▶ Tâches à réaliser
1 – Dans le texte sur le nouveau code communal, pendant combien de temps Ould Kablia dit-il que ce code régira les collectivités de base ?
2 – Rédigez la suite du texte sur le nouveau code communal, à partir de sa dernière phrase.

▶ Texte fourni

Par : Mustapha Hammouche

L’APN a voté le nouveau code communal. L’affaire a été rondement menée, malgré l’absence des députés de certains partis, l’abstention d’autres et la sortie a été emballée par d’autres encore. Le ministre de l’Intérieur avait prévenu “l’Assemblée nationale”, théoriquement détentrice des prérogatives d’amendement. “Les amendements qui touchent à l’équilibre du pouvoir entre l’État et la collectivité ne seront pas acceptés”, a-t-il déclaré, avant même que ne débute l’examen du projet de loi. De fait, président de la commission et député FLN, il a même inventé le contre-amendement oral pour conformer le mode d’élection du maire aux dernières orientations de l’Exécutif. Les élus RND allaient s’en offusquer avant qu’il ne comprenne le sens du putsch du président de la commission contre l’avenant proposé par sa propre commission.
Dans son intervention, en clôture du vote, Ould Kablia a ressenti l’obligation de rassurer les déçus du code communal : le texte régira les collectivités de base pour… “cinq ou dix ans” ; ensuite “on trouvera les moyens d’examiner de quelle manière doit fonctionner l’État algérien dans le cadre de la répartition des pouvoirs entre l’autorité centrale et les autorités décentralisées”.
Voici l’astuce : proclamer provisoire ce qui peut être contestable, quitte à ce que le provisoire dure “cinq à dix ans” et le proclamer à la face d’une “représentation nationale” qui n’est pas autorisée à apporter des amendements qui touchent à l’équilibre du pouvoir entre l’État et la collectivité. Serait-ce un domaine trop sérieux pour le laisser à la portée du soi-disant pouvoir législatif ?

▶ Données recueillies
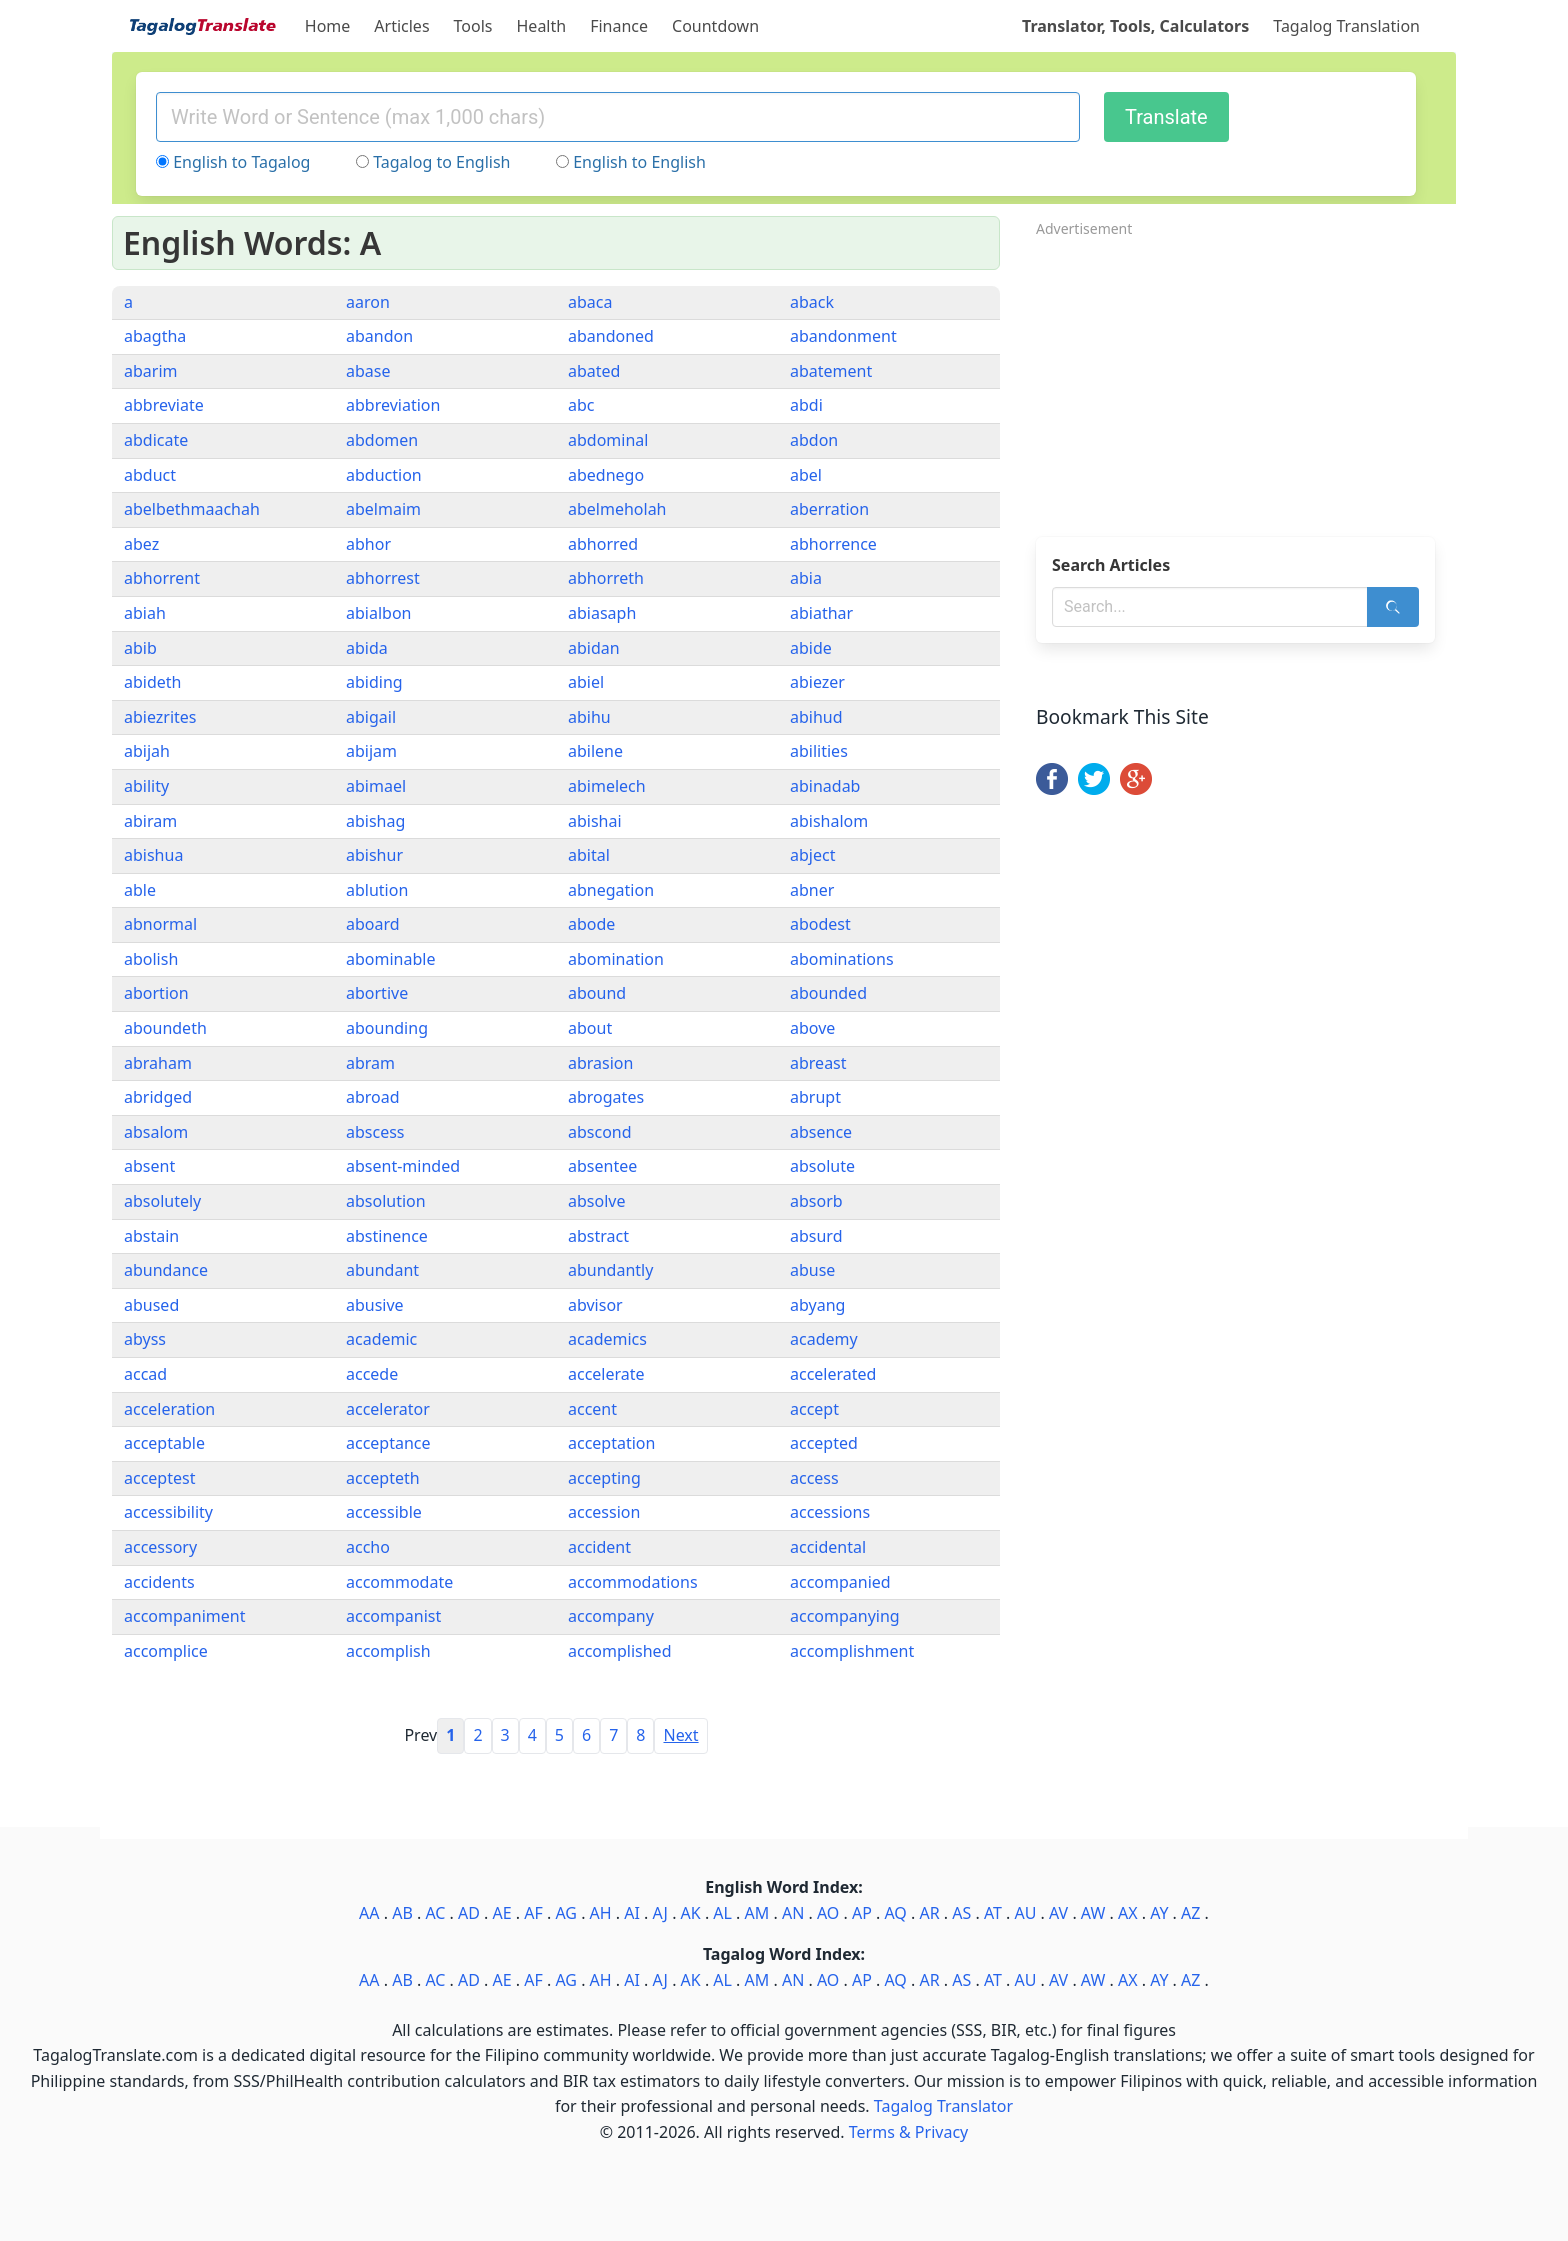 The height and width of the screenshot is (2241, 1568). Describe the element at coordinates (165, 1028) in the screenshot. I see `aboundeth` at that location.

▶ Réponses par tâche
1 – Pendant cinq ou dix ans.

2 –
Si on sait “parler le Zerhouni”, comme l’écrivait mon ami Benfodhil, on comprendrait forcément le “Ould Kablia”. Avec lui, on n’a pas à regretter la candide spontanéité de son prédécesseur, celle qui combine l’assurance des vicaires de premier rang d’une dictature et leur maladresse quand ils veulent la faire passer pour une République. Quand ils parlent d’évolution démocratique, ils révèlent, sans s’en rendre compte, leur intention de blocage politique. Dans quelle démocratie peut se coudre une loi pour la circonstance et se donner cinq ou dix ans, après un empire de douze ans, pour se décider de ce que sera “l’équilibre du pouvoir entre l’autorité centrale et les autorités décentralisées”. Des autorités décentralisées dont on se passe allègrement pour l’heure.
C’est au nom de la démocratie que Ould Kablia décrète qu’il n’y aura pas de nouveaux partis et qu’il continuera à organiser la tyrannie législative de la sainte Alliance, contrôlée par la toute-puissance exécutive. L’argument est imparable : “Il y a des chefs de parti qui sont à la tête de leur formation depuis quinze ans !” Cela, c’est après qu’il eut fait campagne pour une révision “législative” de la Constitution qui permette à Bouteflika de boucler un troisième mandat et… quinze ans de règne. En attendant mieux.
Il faut écouter Ould Kablia : derrière un mimétisme discursif démocratisant, c’est révélateur de la profondeur culturelle du fanatisme autoritaire qui enchaîne le pays.

M. H.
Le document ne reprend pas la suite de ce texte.